One of the challenges in using the K-Means algorithm is determining the optimal number of clusters K to use. The elbow method is a technique that helps to identify the appropriate value of K by analyzing the distortion J as a function of K. The idea is to run the K-Means algorithm for a range of K values and compute the distortion J for each K. The distortion is then plotted in a graph, with K on the x-axis and distortion J on the y-axis.

As K increases, the distortion J typically decreases because more clusters help better describe the data. However, there is a point where the rate of decrease in distortion starts to slow down significantly, forming an "elbow" shape in the graph.
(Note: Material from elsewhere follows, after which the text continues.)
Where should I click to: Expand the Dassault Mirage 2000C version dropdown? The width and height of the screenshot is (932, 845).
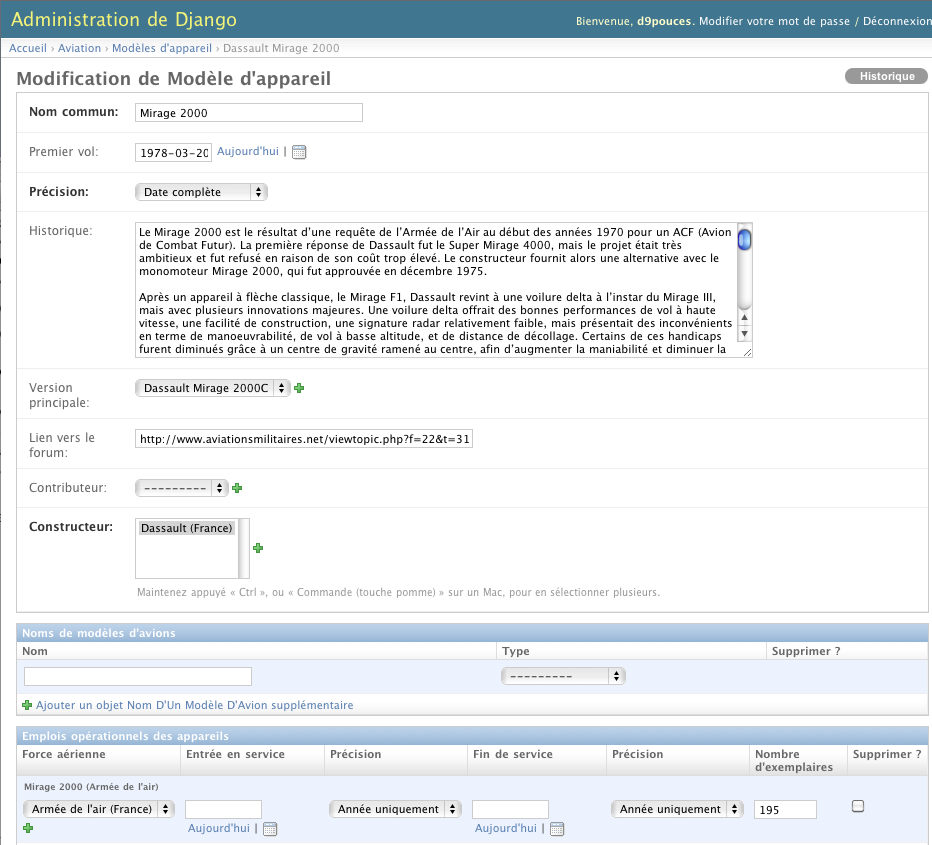coord(212,388)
This elbow point indicates that adding more clusters beyond this point does not significantly improve the clustering quality. Therefore, the elbow method suggests selecting the value of K at this elbow point as the optimal number of clusters for the dataset.

## f) Give an example where we would know in advance the number of clusters we want to discover with a clustering algorithm.

It is possible to choose an "a priori" K, due to application purposes.

For example, let's assume that i have a dataset containing the heights and weights of 5000 people. My goal is to determine 5 clusters representing the t-shirt sized categories: XS, S, M, L, XL. In this case, I know in advance that I want to discover 5 clusters corresponding to these t-shirt sizes. Therefore, I can set K=5 in the K-Means algorithm to group the data points into these predefined categories based on their height and weight.

## g) It is possible to compute the distortion $J_k$ for a given centroid k. If we observe that the distortion $J_k$ for centroid k is really bigger than the other distortions and that the number of points $N_k$ associated to this centroid is also bigger than for the other centroids, what can we say about the dataset and cluster k of points ? Could you suggest a strategy to make things better ?

This situation suggests that cluster k is likely too large and may be encompassing multiple sub-clusters within it. The high distortion $J_k$ indicates that the points assigned to this centroid are spread out and not well-represented by the centroid, while the large number of points $N_k$ suggests that this cluster is capturing a significant portion of the dataset.

To make things better, here are some strategies ideas:
- **Increase the number of clusters (K)**: By increasing K, we can allow the algorithm to create more centroids, which may help to better capture the underlying structure of the data. Here, we can imagine that the cluster k could be split into two or more smaller clusters, each with its own centroid.
- **Reinitialize centroids**: As discussed before, the initial placement of centroids can lead to suboptimal clustering. We can consider running the K-Means algorithm multiple times with different initializations and selecting the clustering that gives the lowest distortion.
- **Use a different clustering algorithm**: If K-Means is not effectively capturing the structure of the data, we might consider using other clustering algorithms. K-means is a distortion-based algorithm, which is not suited for datasets that rely more on connectivity, which could be the case here. Algorithms like DBSCAN or hierarchical clustering might be more appropriate in such cases.